When the Pittsburgh Steelers, New York Giants and New England Patriots asked him to coach their teams, Joe turned them down. When the Pennsylvania Republican Party wanted to run Joe for governor sometime around his 1986 National Championship, he turned them down too.
Joe Pa couldn’t leave Penn State and it wasn’t because he was too humble. Mostly, it was because he was a total control freak.
For years—especially the early ones— Penn State featured small to medium sized quarterbacks who couldn’t run and couldn’t throw; whose talents were a mystery except when you realized that they looked a lot like Joe.

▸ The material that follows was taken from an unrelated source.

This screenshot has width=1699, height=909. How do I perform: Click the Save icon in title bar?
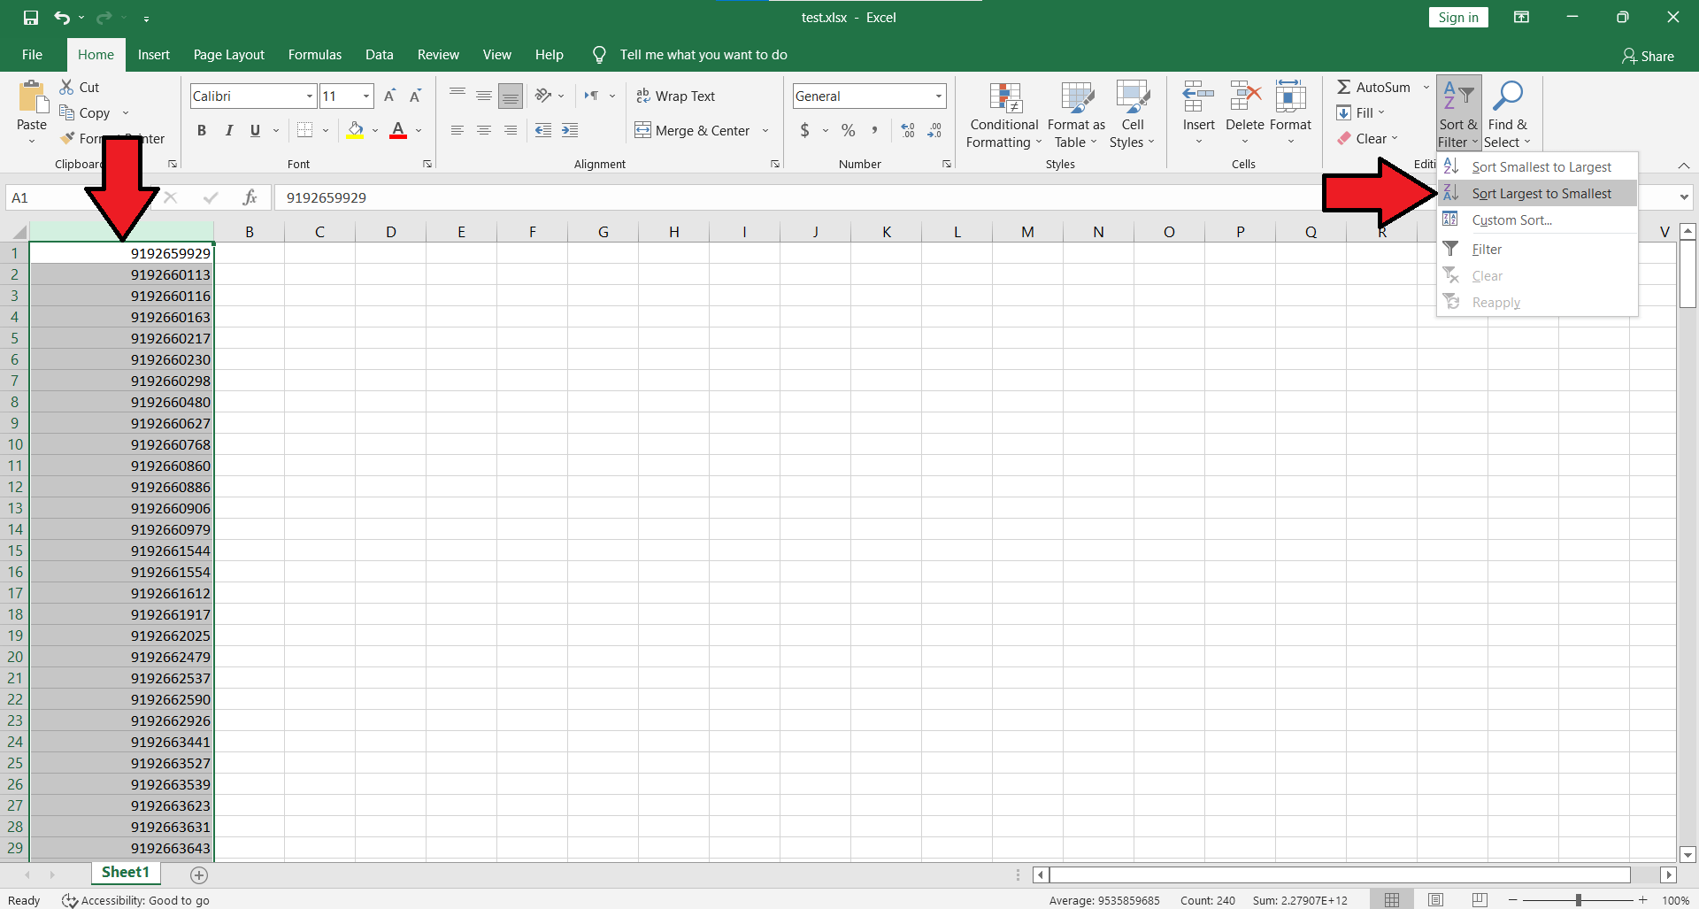31,18
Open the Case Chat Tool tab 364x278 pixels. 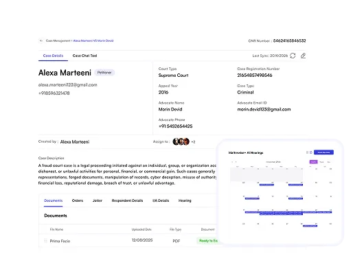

Though a great recruiter and self-publicist, Paterno was probably also the worst great coach of all time.
To be fair, some of that was his innate football conservatism: a great Penn State team would rarely stomp their opponent, they would typically eek out a win, and that was mainly because the players would refuse to lose.
What Penn State fan can forget the 1969 Orange Bowl, when Paterno had All-American Charlie Pittman and two future all Pro’s, Franco Harris and Lydell Mitchell in the backfield and still barely beat Kansas 15-14, and that, only because of a great Defense anchored by Mike Reid, Steve Smear, Dennis Onkotz and Jack Ham. It was Joe Paterno and Penn State football at its agonizing best.
By 1998, when the first investigation of Jerry Sandusky began, Joe Pa must have known something about his then defensive coordinator and at least he blocked Sandusky from becoming head coach of the team. Paterno could have investigated Sandusky himself but that wasn’t going to happen. For one thing Paterno probably figured that was the DA’s job. For another, he was too busy trying to protect his program. No, the big question, the one will dog Paterno to the end of his days is why couldn’t Joe let go?
Why, after he dumped Sandusky in 1999, when Paterno was already over 70, did he hang on as coach and more for another twelve years only to witness the complete destruction of everything he had built, of his life’s work?
The answer of course is that he didn’t let go because he couldn’t let go: these guys never do.